(Stored dataset items)
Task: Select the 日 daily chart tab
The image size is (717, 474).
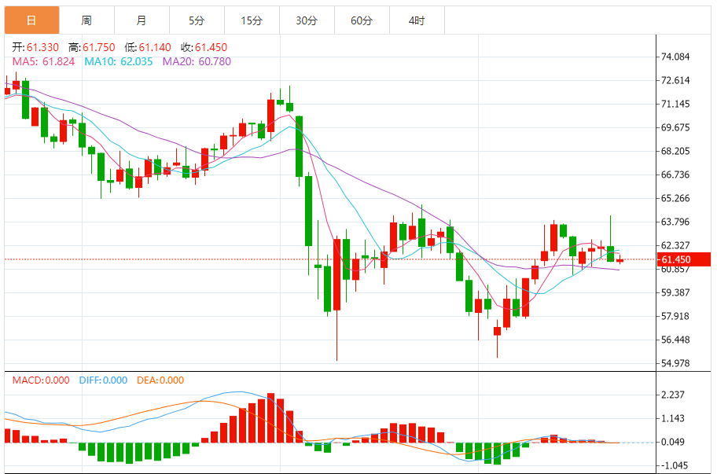Action: coord(31,20)
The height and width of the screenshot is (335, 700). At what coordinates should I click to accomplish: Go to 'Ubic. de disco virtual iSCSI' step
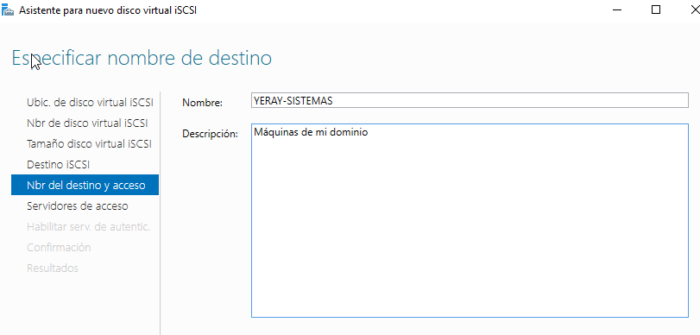pyautogui.click(x=90, y=102)
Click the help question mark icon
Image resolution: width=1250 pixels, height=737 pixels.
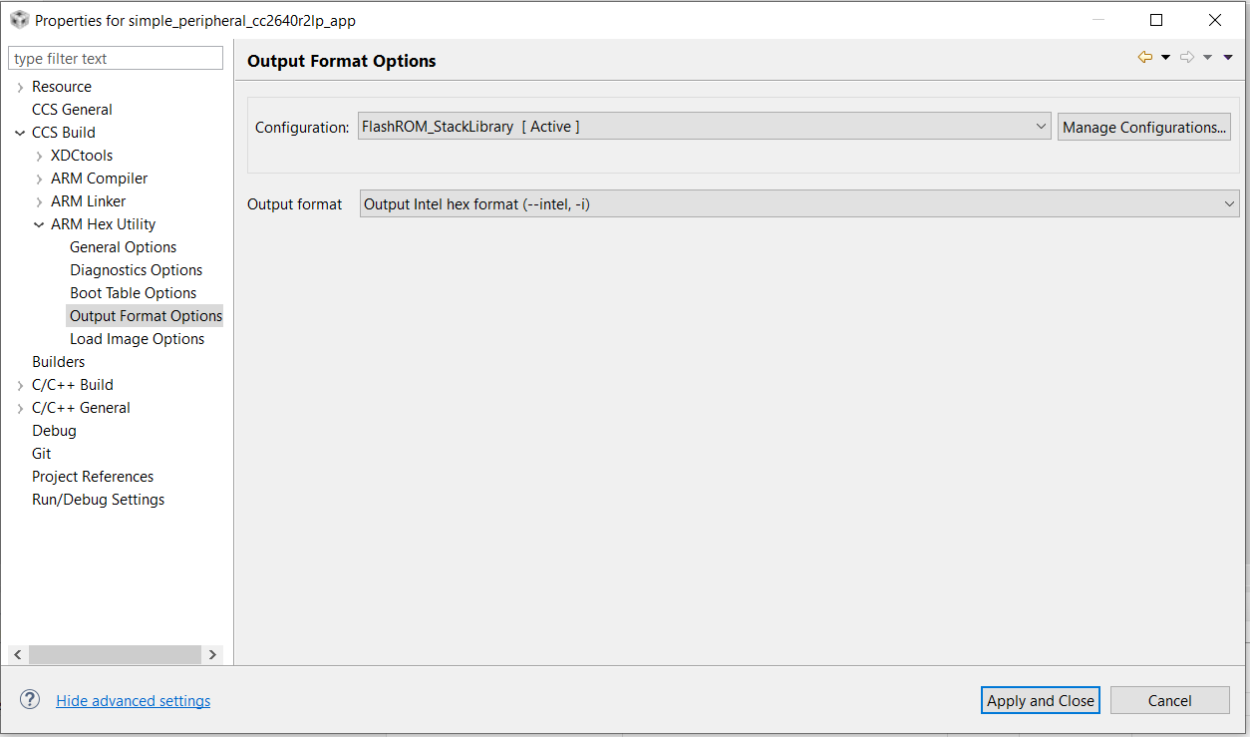pyautogui.click(x=30, y=700)
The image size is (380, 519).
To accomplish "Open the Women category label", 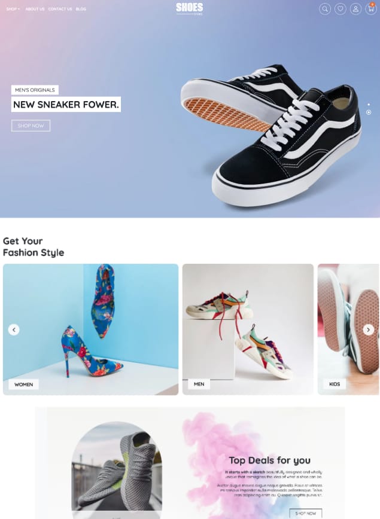I will [23, 384].
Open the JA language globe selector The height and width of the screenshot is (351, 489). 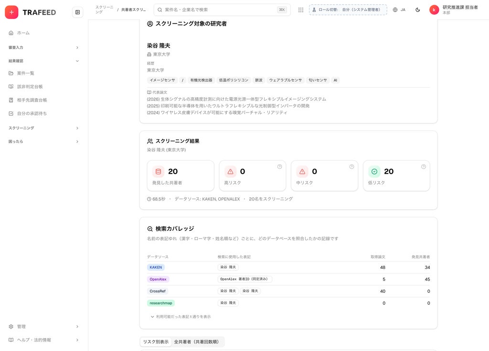(399, 10)
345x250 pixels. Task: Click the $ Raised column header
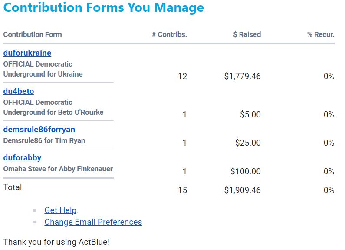click(247, 34)
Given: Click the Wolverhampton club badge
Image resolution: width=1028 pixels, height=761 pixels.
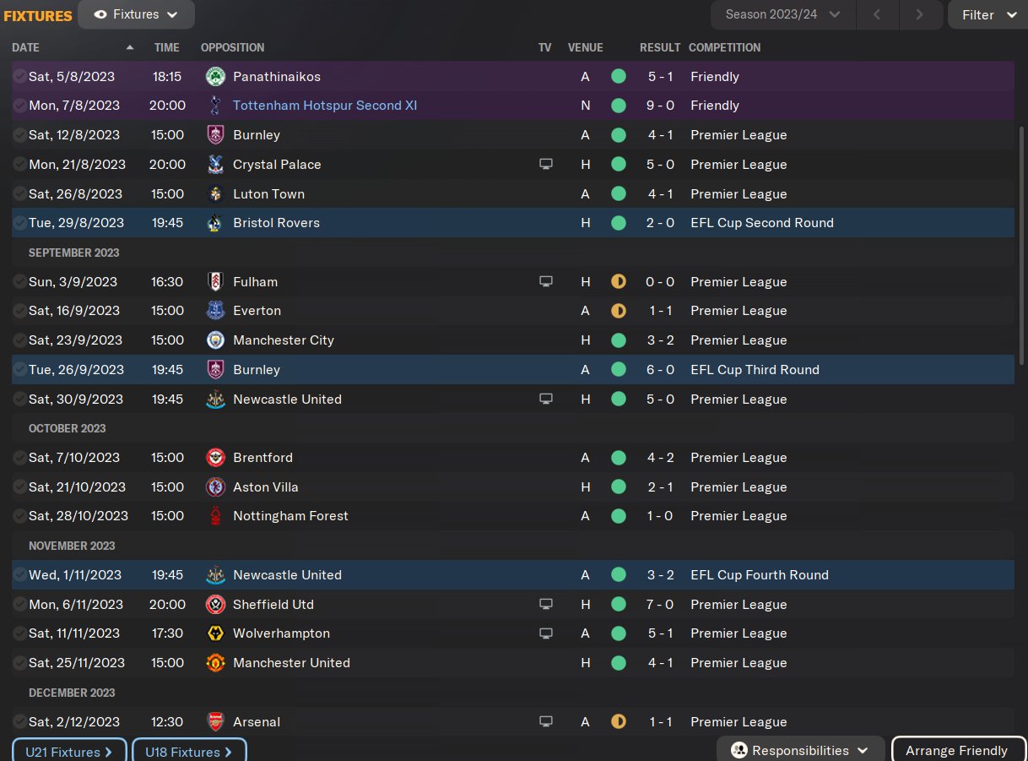Looking at the screenshot, I should click(x=215, y=633).
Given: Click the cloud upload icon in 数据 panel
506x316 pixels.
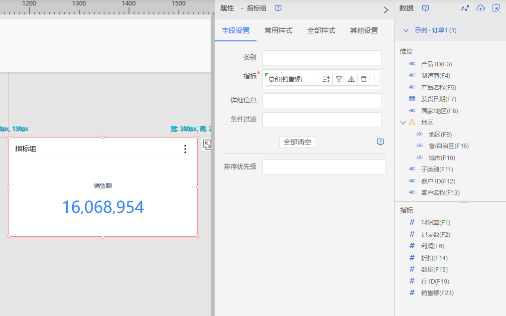Looking at the screenshot, I should (480, 8).
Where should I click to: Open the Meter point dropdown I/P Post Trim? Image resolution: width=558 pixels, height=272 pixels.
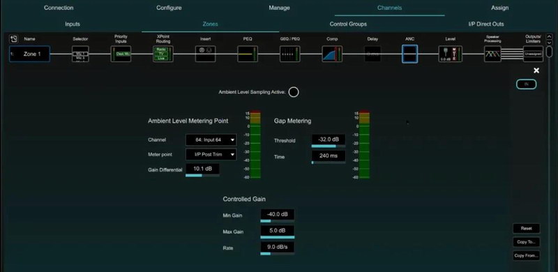click(x=211, y=155)
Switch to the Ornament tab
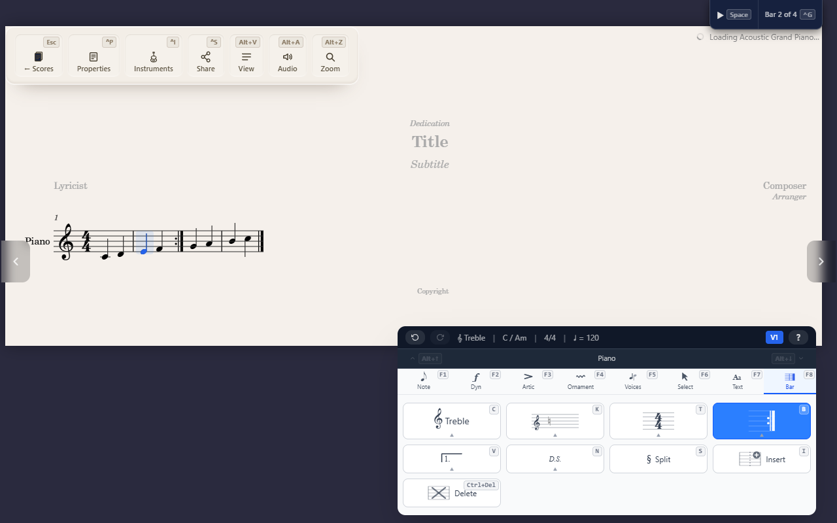This screenshot has width=837, height=523. coord(581,381)
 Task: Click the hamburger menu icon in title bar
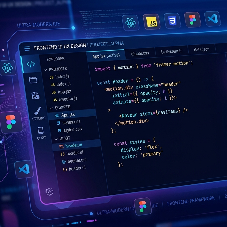pos(27,49)
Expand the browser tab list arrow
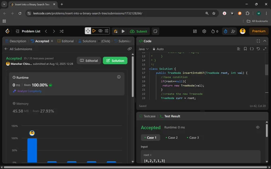 tap(4, 4)
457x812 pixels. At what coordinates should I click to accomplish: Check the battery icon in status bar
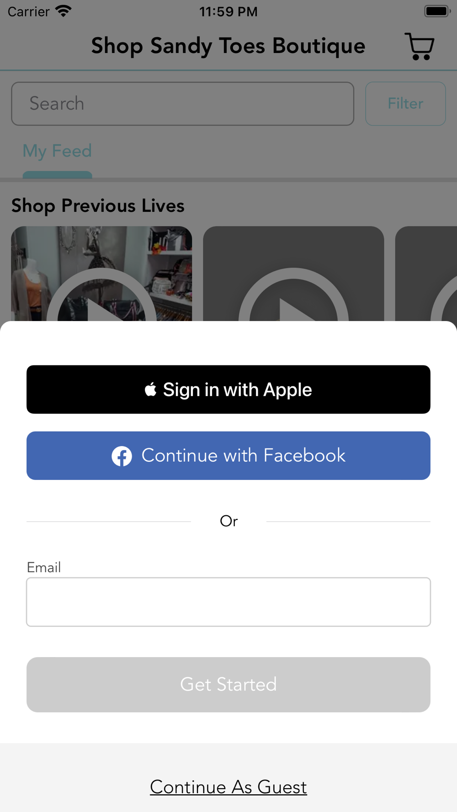(437, 11)
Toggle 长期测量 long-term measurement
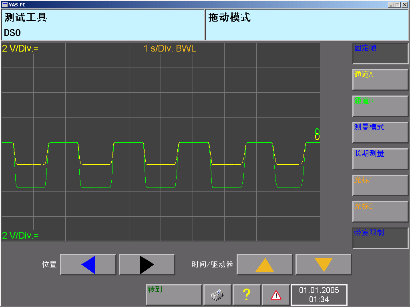Image resolution: width=410 pixels, height=307 pixels. click(380, 159)
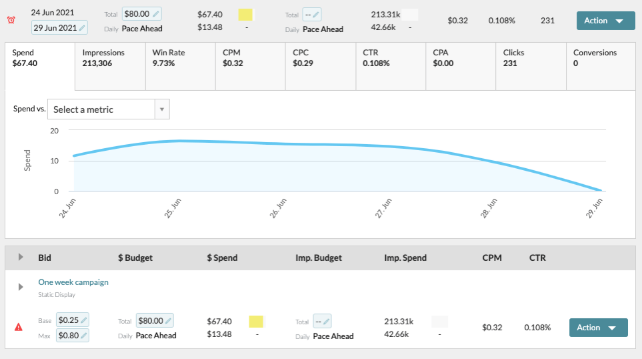Click pencil icon on Max $0.80 bid
Viewport: 642px width, 359px height.
[x=84, y=336]
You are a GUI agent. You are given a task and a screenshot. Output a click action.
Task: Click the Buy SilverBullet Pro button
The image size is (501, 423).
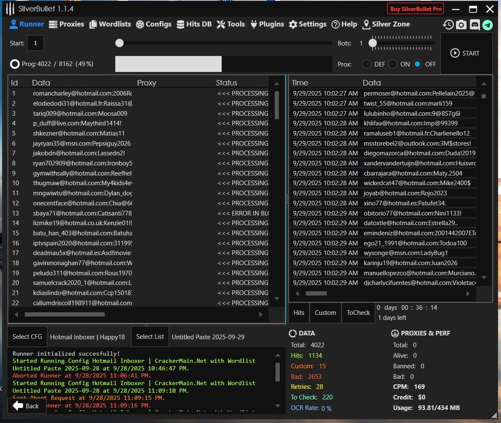pos(416,9)
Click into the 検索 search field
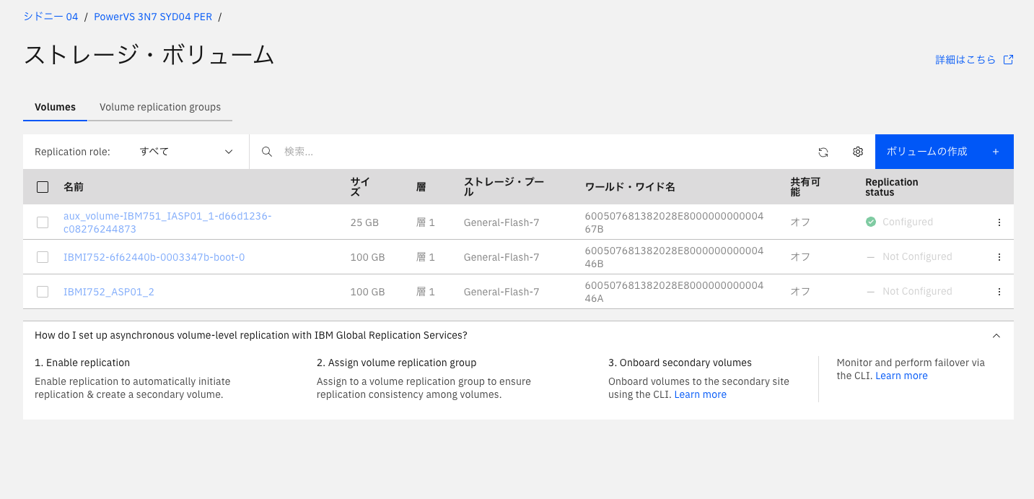The image size is (1034, 499). [541, 152]
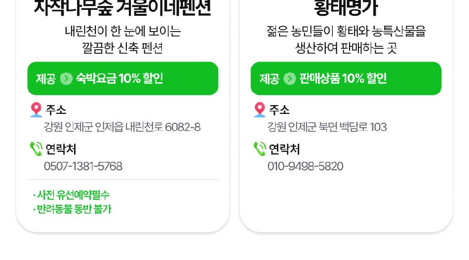The height and width of the screenshot is (260, 469).
Task: Click the location pin icon in the 겨울이네펜션 card
Action: click(x=36, y=110)
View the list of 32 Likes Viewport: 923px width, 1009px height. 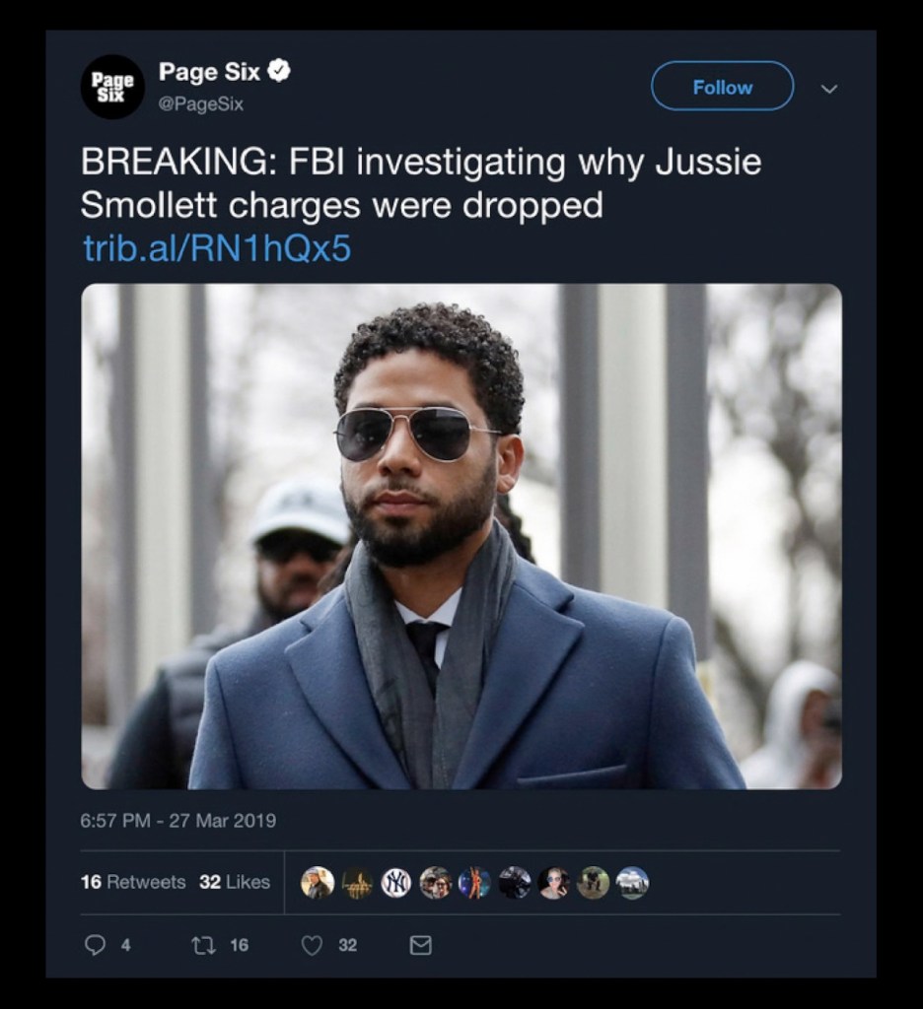point(235,882)
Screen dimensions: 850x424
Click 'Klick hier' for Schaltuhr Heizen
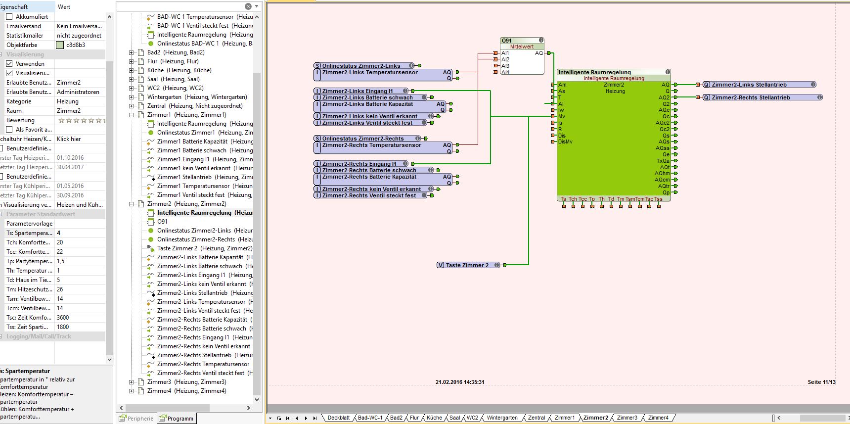69,139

▶ TO DO: Can the lines from the start of the records through the line with "The image size is (380, 519)." be given again exactly, with the pictures left out?

▶ RESPONSE AREA:
Task: Select the 日 daily chart tab
The image size is (717, 474).
Action: coord(31,20)
The height and width of the screenshot is (335, 700). At what coordinates should I click to accomplish: Go to 'Ubic. de disco virtual iSCSI' step
pyautogui.click(x=90, y=102)
Click the help question mark icon
Image resolution: width=1250 pixels, height=737 pixels.
pyautogui.click(x=30, y=700)
The image size is (380, 519).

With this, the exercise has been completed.